- Birkenhead, South Australia Australia

Information
- Type: Public
- Motto: Accessing Worlds Through Education with Passion, Courage, Commitment and a Sense of Humour
- Established: 1878
- Principal: Robert Bowden
- Enrolment: 238 (2023)
- Campus: Suburban
- Colours: Blue and gold
- Website: http://www.lefevreps.sa.edu.au/

= Le Fevre Peninsula Primary School =

Primary school in South Australia

Le Fevre Peninsula Primary School is a public coeducational primary school located in the Adelaide suburb of Birkenhead in South Australia. Since the school's foundation, the name has been spelled in various ways, including Lefevre's, LeFevre's, and Le Fevre's. However, in 1931, the apostrophe was officially dropped, and today the name is commonly referred to as Le Fevre.
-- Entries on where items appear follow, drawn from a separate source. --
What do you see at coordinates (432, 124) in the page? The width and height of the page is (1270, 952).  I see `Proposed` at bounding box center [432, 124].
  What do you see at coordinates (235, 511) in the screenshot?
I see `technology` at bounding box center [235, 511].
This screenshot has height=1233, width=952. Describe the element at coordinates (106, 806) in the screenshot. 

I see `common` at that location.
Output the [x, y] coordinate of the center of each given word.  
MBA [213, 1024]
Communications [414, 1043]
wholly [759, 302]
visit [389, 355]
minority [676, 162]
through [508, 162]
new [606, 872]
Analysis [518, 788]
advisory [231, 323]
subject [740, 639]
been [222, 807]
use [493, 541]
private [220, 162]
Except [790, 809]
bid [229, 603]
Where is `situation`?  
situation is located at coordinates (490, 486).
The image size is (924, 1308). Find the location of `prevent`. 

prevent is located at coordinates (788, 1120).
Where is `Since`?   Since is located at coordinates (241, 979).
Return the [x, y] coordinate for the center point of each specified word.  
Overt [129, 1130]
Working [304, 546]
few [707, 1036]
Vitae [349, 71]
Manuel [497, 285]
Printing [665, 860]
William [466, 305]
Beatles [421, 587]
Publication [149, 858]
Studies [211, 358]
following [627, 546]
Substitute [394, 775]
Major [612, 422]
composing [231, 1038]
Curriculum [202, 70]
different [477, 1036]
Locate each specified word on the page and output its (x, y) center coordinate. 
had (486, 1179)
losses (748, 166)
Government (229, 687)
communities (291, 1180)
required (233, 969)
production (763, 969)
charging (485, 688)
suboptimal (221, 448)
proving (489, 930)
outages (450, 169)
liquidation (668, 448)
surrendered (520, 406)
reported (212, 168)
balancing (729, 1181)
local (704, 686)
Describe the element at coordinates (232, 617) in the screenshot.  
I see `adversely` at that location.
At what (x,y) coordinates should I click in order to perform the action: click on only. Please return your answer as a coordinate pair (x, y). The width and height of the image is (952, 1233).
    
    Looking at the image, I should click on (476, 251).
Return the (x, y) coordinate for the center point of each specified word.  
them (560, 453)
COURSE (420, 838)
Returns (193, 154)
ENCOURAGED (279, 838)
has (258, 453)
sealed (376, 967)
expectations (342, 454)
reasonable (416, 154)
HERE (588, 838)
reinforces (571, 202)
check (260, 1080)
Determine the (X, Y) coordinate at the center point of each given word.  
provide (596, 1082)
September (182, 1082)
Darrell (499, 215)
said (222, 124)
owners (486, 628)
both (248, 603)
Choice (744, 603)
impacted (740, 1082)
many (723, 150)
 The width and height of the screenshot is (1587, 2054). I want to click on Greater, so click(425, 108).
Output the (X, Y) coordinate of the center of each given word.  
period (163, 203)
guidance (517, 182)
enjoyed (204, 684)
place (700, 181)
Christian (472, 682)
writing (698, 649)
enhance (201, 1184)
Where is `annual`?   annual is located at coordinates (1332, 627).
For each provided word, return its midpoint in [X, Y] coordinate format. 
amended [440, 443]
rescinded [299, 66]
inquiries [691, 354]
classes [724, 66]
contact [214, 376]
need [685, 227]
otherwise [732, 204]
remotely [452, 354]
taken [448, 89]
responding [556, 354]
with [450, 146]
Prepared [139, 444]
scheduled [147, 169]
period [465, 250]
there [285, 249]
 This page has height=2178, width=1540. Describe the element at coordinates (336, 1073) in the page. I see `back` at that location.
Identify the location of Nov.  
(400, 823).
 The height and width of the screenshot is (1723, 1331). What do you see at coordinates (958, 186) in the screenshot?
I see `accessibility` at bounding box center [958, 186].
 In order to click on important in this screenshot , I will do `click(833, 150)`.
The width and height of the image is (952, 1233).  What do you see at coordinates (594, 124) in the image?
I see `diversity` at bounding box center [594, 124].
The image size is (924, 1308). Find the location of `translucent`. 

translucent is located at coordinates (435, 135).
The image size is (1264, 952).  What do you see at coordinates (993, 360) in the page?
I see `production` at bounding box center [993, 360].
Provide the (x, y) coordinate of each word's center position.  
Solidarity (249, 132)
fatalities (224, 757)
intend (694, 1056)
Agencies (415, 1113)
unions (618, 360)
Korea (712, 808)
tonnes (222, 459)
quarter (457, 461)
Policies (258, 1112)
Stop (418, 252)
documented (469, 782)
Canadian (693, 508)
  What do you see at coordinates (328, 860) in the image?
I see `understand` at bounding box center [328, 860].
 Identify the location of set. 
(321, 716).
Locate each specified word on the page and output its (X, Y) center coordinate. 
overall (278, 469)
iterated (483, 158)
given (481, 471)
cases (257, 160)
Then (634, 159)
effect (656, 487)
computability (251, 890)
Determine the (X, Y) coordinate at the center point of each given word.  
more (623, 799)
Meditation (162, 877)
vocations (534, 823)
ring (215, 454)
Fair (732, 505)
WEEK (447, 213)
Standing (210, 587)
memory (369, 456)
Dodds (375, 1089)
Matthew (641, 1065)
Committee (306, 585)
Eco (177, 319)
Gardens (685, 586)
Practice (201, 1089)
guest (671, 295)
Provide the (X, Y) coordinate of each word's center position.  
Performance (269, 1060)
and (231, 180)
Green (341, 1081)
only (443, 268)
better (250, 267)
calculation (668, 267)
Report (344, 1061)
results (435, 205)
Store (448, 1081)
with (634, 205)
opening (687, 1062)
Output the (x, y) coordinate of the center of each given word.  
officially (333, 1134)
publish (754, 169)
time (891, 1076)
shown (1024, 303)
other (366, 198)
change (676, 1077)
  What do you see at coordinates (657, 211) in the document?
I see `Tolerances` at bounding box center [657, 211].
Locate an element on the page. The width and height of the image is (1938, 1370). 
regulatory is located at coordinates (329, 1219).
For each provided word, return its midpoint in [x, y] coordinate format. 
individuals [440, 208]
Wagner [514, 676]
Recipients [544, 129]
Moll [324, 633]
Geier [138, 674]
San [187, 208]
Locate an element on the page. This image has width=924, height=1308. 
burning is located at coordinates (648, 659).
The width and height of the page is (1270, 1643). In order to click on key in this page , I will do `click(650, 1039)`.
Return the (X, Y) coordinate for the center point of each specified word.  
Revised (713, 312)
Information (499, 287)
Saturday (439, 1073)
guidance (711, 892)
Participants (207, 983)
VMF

It is administered by the Department of Education, with an enrolment of 238 students and a teaching staff of 24, as of 2023. The school caters to students from Reception to Year 6.

== History ==
Built on the property of an old school, the current school was designed by Mr. Woods and constructed by Mr. Williams and Cleave at a cost of £2,800, with approximately an additional £300, it was officially opened on Tuesday, 22 January 1878. On its opening day, it had 418 students enrolled, with 404 attending.